--- EXCERPTED TEXT ---

2011 Heritage Classic - Spectator Plaza Day 2

Soon-to-be-former Canadiens president discusses team’s problems with language barrier

If you’ve even loosely followed the history of the Montreal Canadiens, then you’re probably aware of the undercurrent of language-related political tension that surrounded the great franchise. The most obvious moment revolved around Habs legend Maurice Richard, whose 1955 suspension generated a riot after many assumed the decision was made because of Richard’s francophone heritage.

Those tensions rarely boil over on a comparable level now, but those problems still linger under the surface.

Departing Canadiens team president Pierre Boivin discussed that (and many other issues, including social media and the shared experience the Canadiens create in that community) when he looked back at his career with the Habs in a discussion with the Montreal Gazette. Boivin spoke of the demand for French-Canadian representatives – both on the roster and in the front office – that creates what he called a competitive disadvantage.

“If you had a star francophone player, nobody would be counting. You could have two – a star and a fourth-liner, and everybody would be happy. If you don’t have the star, then they want seven or eight, because it’s all about sens d’appartenance (a sense of belonging).

---

**SET EXERCISE**
List every issue that the article about Pierre Boivin says he discussed or spoke of with the Montreal Gazette. The material that follows is separate from the article above.

--- DATASET EXTRACT ---

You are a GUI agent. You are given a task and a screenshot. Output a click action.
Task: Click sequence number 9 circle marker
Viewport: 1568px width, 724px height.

---
--- DATASET EXTRACT ---

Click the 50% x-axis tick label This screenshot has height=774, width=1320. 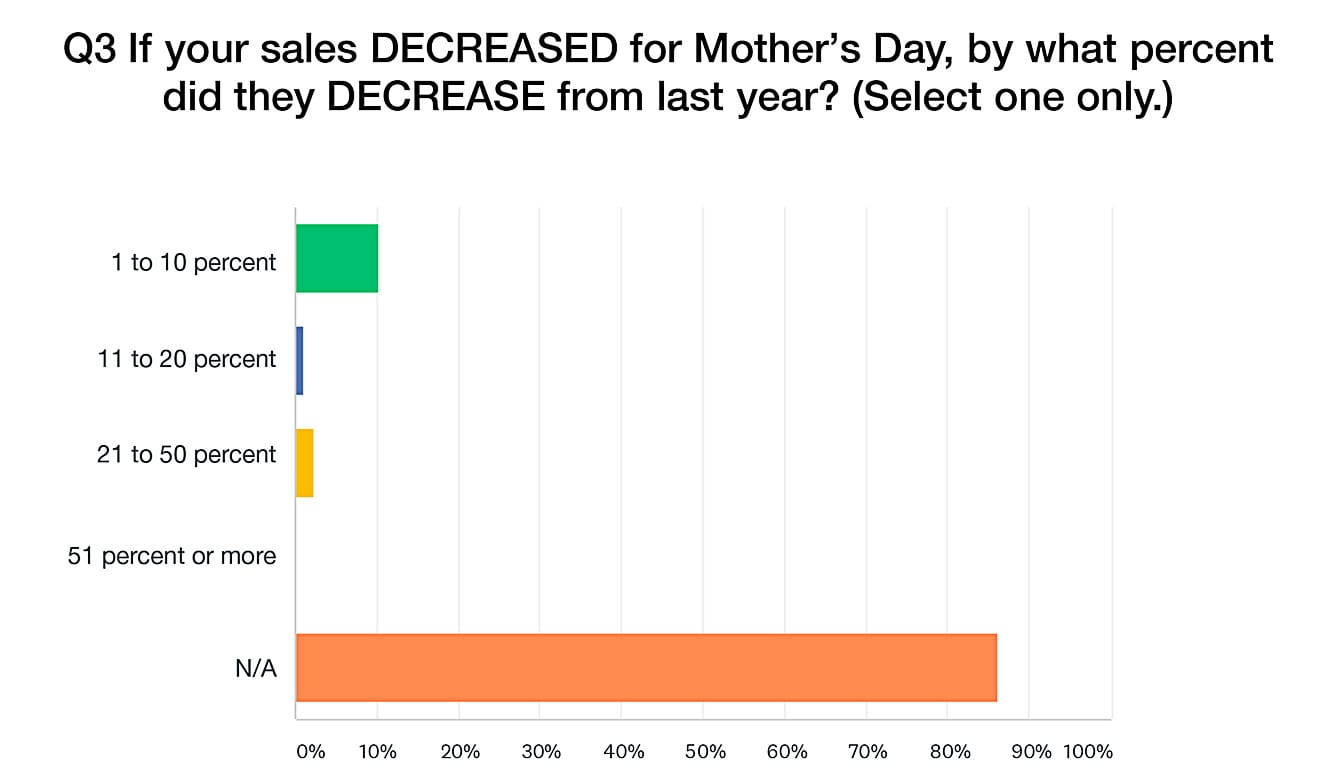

---
--- DATASET EXTRACT ---

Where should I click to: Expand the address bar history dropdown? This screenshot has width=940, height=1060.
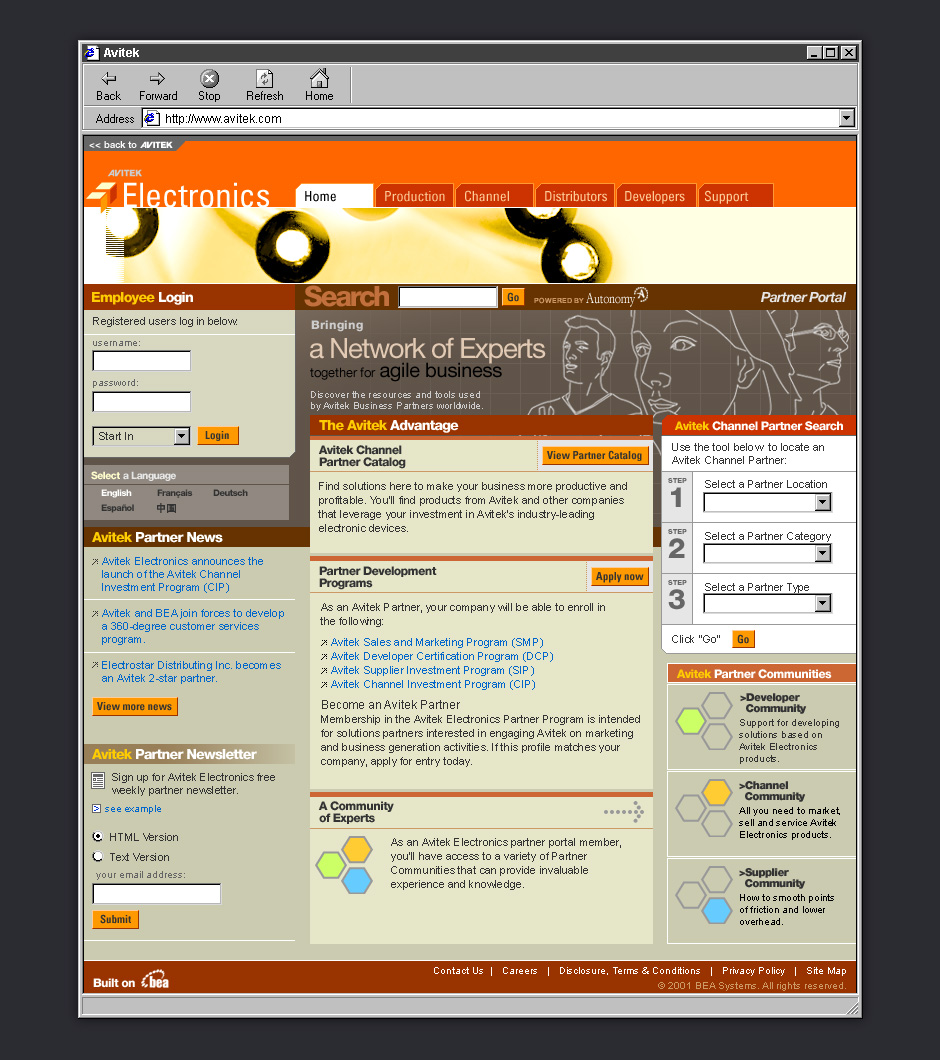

---

**ANSWER TO THE EXERCISE**
- The language-related tensions that still linger around the Canadiens
- Social media
- The shared experience the Canadiens create in that community
- The demand for French-Canadian representatives, both on the roster and in the front office